Goal	Tool(s); reference(s)	Comments
Detect loci of interest from reads	SRST2 (Inouye et al., 2014)	Reads are mapped to a reference database using bowtie2 (Langmead and Salzberg, 2012). Some databases are included as part of the tool (e.g., PlasmidFinder, ResFinder, ARG-ANNOT) but custom databases can also be used.
Detect resistance genes from k-mers	KmerResistance (Clausen et al., 2016)	Identifies resistance genes from WGS data by examining co-occurrence of k-mers (DNA substrings of length k) between the query WGS data and a reference database of resistance genes.
Comparative plasmid genomics	ACT; BRIG (Carver et al., 2005; Alikhan et al., 2011)	Tools such as ACT and BRIG can be used to order contigs against a reference plasmid using BLAST, allowing homologies and gene content similarity to be visualized.
Detect replicon type/subtype from contigs	PlasmidFinder; pMLST (Carattoli et al., 2014)	See Table 1.
Detect resistance genes from contigs	ResFinder (Zankari et al., 2012)	Contigs are BLAST searched against a database of horizontally acquired resistance genes; resistance-conferring mutations are not accounted for.
	CARD (McArthur et al., 2013)	Contigs are BLAST searched against the CARD database; resistance genes are associated with an ontology allowing resistance gene metadata to be retrieved. CARD also provides the Resistance Gene Identifier tool for resistance prediction.
	ARG-ANNOT (Gupta et al., 2014)	BLAST-based tool for detection of resistance genes and resistance mutations.
Localize specific genes of interest from a contig assembly	Bandage (Wick et al., 2015)	Assembly graph visualization and annotation tool (can be used for manual repeat resolution).
	ISMapper (Hawkey et al., 2015)	Mapping-based tool which uses paired-end sequencing data to localize insertion sequences. Can be used for localizing a particular resistance locus, given a known association with a specific insertion sequence.
Distinguish plasmid from chromosomal sequences	cBar (Zhou and Xu, 2010)	Plasmid and chromosomal sequences are distinguished based on pentamer frequencies.
	Other tools	Tools such as plasmidSPAdes and PlasmidFinder may also be used to distinguish plasmid and chromosomal sequences (Arredondo-Alonso et al., 2016).
Resolve plasmid structures from ambiguous assembly graphs	PLACNET (Lanza et al., 2014)	An input assembly graph is reconfigured according to the homology of contigs to reference sequences; the assembly graph can be visualized to allow manual pruning and correction.

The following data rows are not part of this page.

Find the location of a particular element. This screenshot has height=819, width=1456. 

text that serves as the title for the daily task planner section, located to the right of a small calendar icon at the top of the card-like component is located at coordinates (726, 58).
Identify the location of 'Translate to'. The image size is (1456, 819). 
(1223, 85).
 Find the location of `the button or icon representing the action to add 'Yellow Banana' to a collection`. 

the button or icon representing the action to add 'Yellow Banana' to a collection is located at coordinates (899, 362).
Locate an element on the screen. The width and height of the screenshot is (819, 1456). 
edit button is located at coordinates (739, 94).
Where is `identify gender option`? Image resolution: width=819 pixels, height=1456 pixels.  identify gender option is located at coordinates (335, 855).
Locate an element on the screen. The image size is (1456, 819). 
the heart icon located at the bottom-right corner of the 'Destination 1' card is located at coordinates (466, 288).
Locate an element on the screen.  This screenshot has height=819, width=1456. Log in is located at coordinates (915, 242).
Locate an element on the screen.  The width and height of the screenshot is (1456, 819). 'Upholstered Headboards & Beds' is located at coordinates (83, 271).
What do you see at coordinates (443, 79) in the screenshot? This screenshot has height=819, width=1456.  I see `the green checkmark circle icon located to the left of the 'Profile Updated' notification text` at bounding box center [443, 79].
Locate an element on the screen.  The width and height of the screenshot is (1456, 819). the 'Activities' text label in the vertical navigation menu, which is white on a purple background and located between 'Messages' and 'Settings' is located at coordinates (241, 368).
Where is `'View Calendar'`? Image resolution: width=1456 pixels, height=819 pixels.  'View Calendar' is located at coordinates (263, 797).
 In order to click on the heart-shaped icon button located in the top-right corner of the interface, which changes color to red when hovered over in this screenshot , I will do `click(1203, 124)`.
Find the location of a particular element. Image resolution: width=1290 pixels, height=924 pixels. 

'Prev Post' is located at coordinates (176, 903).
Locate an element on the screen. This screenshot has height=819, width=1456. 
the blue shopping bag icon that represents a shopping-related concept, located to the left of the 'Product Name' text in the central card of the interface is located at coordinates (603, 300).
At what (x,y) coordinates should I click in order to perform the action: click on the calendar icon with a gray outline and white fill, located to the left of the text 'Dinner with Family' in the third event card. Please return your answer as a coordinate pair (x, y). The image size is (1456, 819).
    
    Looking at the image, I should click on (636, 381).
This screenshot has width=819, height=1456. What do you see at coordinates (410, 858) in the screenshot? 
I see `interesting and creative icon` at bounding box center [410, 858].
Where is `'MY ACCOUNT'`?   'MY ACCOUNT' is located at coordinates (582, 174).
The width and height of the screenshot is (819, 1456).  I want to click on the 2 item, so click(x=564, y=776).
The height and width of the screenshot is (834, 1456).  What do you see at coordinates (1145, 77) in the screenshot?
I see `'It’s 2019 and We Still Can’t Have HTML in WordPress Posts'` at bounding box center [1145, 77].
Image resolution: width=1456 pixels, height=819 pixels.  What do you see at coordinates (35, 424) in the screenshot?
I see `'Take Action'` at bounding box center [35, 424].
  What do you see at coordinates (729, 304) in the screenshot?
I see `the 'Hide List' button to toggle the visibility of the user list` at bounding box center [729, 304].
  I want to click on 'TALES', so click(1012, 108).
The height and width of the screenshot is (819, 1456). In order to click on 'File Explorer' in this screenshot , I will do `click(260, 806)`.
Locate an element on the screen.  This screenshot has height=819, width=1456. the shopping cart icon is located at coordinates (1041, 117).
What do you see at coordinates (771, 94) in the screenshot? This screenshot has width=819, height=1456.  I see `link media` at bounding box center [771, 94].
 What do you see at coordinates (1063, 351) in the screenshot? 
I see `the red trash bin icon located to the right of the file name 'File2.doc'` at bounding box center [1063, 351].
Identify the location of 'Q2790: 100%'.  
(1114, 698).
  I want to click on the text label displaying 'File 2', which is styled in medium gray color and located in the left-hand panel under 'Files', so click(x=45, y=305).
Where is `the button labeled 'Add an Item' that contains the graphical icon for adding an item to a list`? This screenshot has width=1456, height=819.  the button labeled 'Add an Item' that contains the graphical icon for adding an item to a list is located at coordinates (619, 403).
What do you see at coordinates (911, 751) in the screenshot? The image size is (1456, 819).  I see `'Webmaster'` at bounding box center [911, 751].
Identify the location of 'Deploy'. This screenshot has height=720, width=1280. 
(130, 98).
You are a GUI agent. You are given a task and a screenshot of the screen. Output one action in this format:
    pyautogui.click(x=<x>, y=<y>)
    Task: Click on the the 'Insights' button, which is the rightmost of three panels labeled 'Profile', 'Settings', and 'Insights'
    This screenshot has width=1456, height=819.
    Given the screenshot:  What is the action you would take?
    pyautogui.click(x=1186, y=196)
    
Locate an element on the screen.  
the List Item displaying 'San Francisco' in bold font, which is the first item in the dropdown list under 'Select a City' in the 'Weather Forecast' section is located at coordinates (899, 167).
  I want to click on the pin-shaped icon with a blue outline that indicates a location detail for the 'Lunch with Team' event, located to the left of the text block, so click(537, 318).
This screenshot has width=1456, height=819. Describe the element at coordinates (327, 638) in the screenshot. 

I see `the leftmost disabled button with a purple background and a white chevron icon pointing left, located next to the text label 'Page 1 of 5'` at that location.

	Recycler (Rozov et al., 2016)	Cycles in an assembly graph are identified and sequentially extracted from the graph, favoring cycles with minimal coverage variation across constituent contigs. Assuming different genetic units have distinct copy numbers, retrieved cycles should represent individual circular elements (plasmids, circular phages). Information from paired-end reads is used to exclude cycles that do not correspond to a single circular element, but arise from repeat elements shared across different molecules.
	plasmidSPAdes (Antipov et al., 2016)	Median coverage of longer contigs is calculated to estimate chromosomal coverage; this estimate is used as a basis for filtering putative chromosomal contigs from the assembly graph. Connected components within the filtered graph are reported as putative plasmids. This approach assumes that chromosomal contig coverage differs from plasmid contig coverage.